Читаем Православие в России полностью

Притом некоторые пристрастия идут за пределы излишнего, не только не объясняют, но даже запутывают дело. Автор очень любит этимологические толкования. По одному примечанию (на стр. 195) видно, что он принадлежит к той школе филологов, которые производят слово «село» от глагола «селиться». Такая филология очень опасна в исторических и юридических изысканиях. Автору не нравится слышанное им от кого–то производство слова «деревня» от слова «дерево»; он предпочитает производить его от корня глагола «драть» и сближает с словами «дерень», «одерень», означавшими на юридическом языке древней Руси приобретение в бессрочное и неотъемлемое владение; и «и деревня, продолжает он, — как утверждение юридическое, была предметом бессрочного и неотъемлемого владения ее обывателей» (стр. 201). Читатель недоумевает, как; могли быть предметом такого владения, например, деревни, поставленные крестьянами на владельческих землях, с которых землевладелец мог сослать обывателей по закону каждый год в известный срок. В изложенном ниже юридическом определении деревни сам автор показал, как бесплодно филологическое объяснение, так сказать, снятое со слова на глазомер. «Итак, — рассуждает исследователь, — деревнею в древней Руси называлось такое крепко установленное земледельческое поселение, во владении и пользовании которого находился определенный участок земли, состоявшей в бессрочном распоряжении обывателей его для земледелия» и т. д. Здесь нет уже самой существенной черты, напоминающей этимологическое происхождение деревни от слова «одерень», именно неотъемлемости деревни у ее обывателей; зато трудно понять, какие явления обобщены словами «крепко установленное», зная, что деревни исчезали так же легко, как и возникали, и в юридических актах довольно часто встречается выражение: «пустошь, что была деревня» такая–то.

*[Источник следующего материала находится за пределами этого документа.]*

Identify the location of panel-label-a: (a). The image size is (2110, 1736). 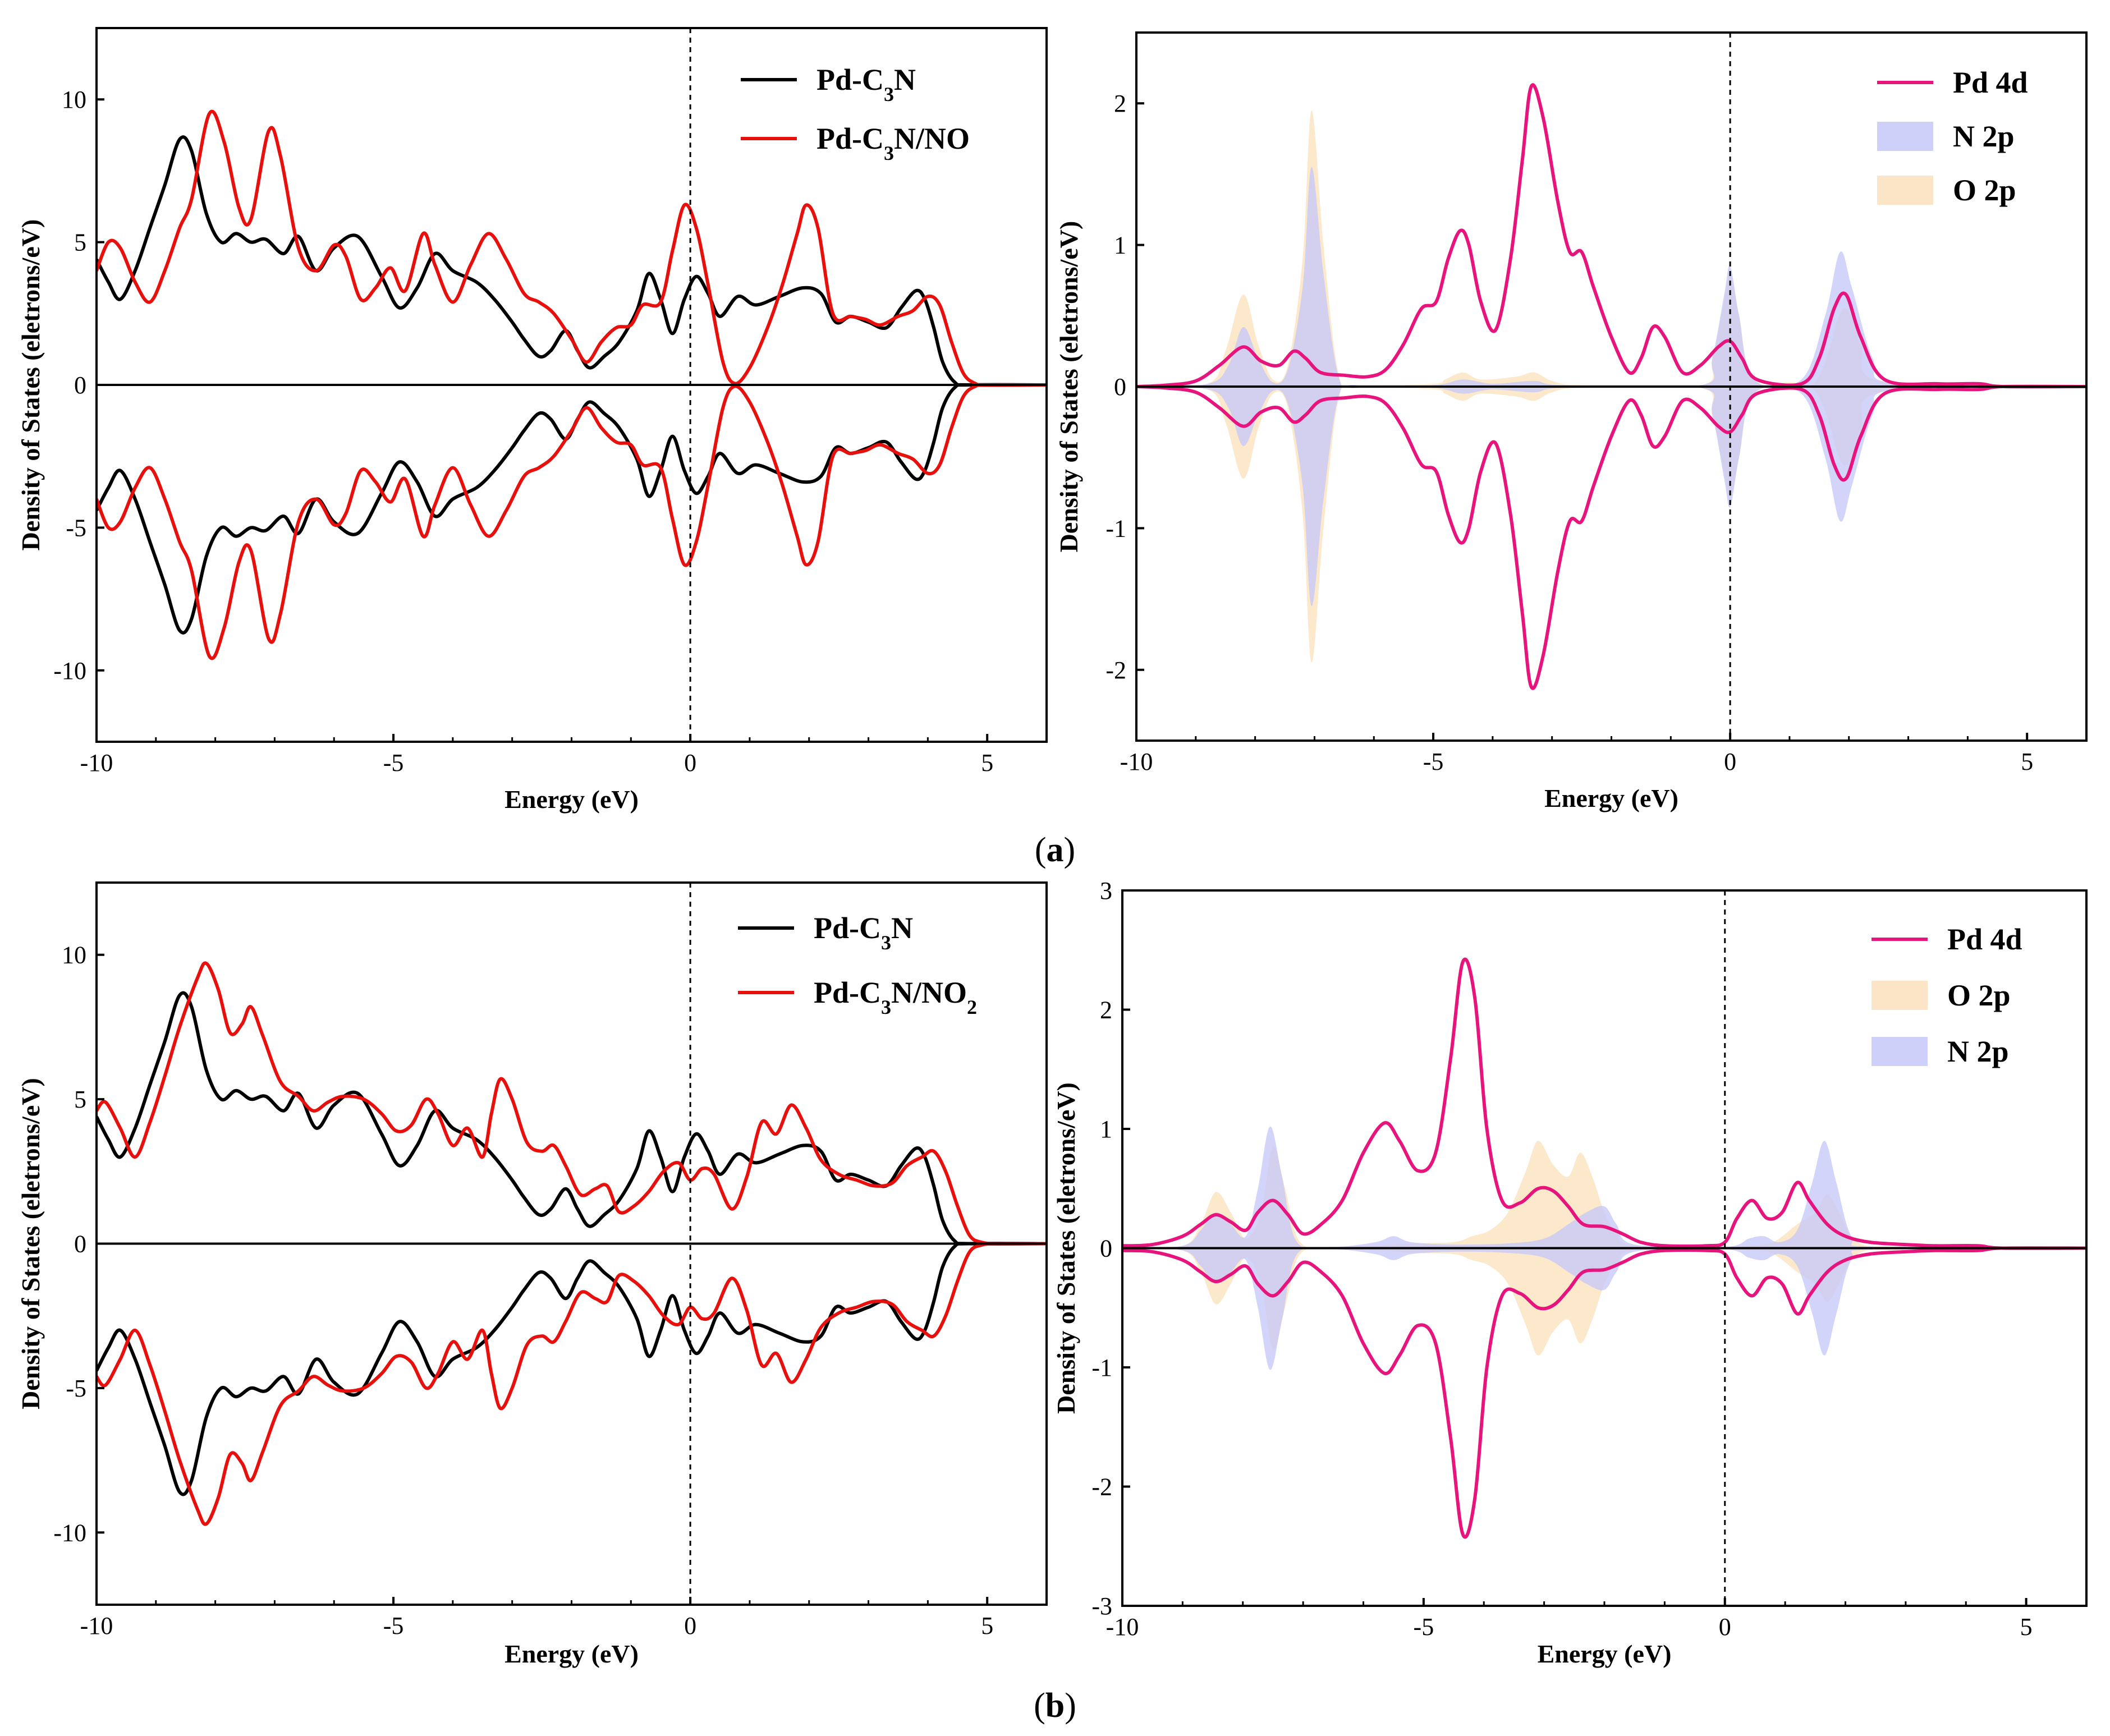
(1055, 850).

По мере усложнения дел и отношений чисто светского характера, входивших в ведомство митрополичьей кафедры, расширялся круг состоявших при ней служилых светских людей, бояр, детей боярских, дьяков. Происхождение и образование этого класса не раскрыто исследователем с достаточной ясностью. До половины XVI века митрополиты принимали на свою службу и меняли этих людей так же свободно, как удельные князья. В силу Соборного постановления 1551 года перемены в составе митрополичьего боярства кафедра не могла делать «без царева ведома». В XV веке в случае войны старые бояре митрополита, предки которых служили кафедре до митрополита Алексия, выступали в походах под начальством особого митрополичьего воеводы; другими начальствовал воевода великого князя. Из этих служилых людей назначались кафедрой органы для управления ее земельными имуществами в делах недуховного характера Во главе этого управления стоял при кафедре дворецкий. Автор только предполагает, что появление этой должности при кафедре было подражанием устройству княжеского двора, но ничем не подтверждает, что это было так, а не наоборот. В известных источниках она является впервые в половине XV века, когда ее занимал чернец; впоследствии эта должность поручалась большею частью светским лицам. Она выделилась из должности казначея, ведавшего митрополичье хозяйство. Прибавим к этому для сравнения, что при новгородской архиепископской кафедре казначеем впервые был назначен инок при архиеп. Симеоне (1415—1421), «якоже и лепо есть», прибавляет биограф, архиеп. Евфимия: «Прежде бо того в древних вси казначеи миряне бяху». При дворецком по управлению землями митрополита состояли дьяки и подьячие, называвшиеся дворцовыми. С XV века одною из форм вознаграждения служилых людей за службу является в актах раздача митрополичьих земель в поместье, которой, как и назначением на должности сельских управителей, заведовал дворецкий.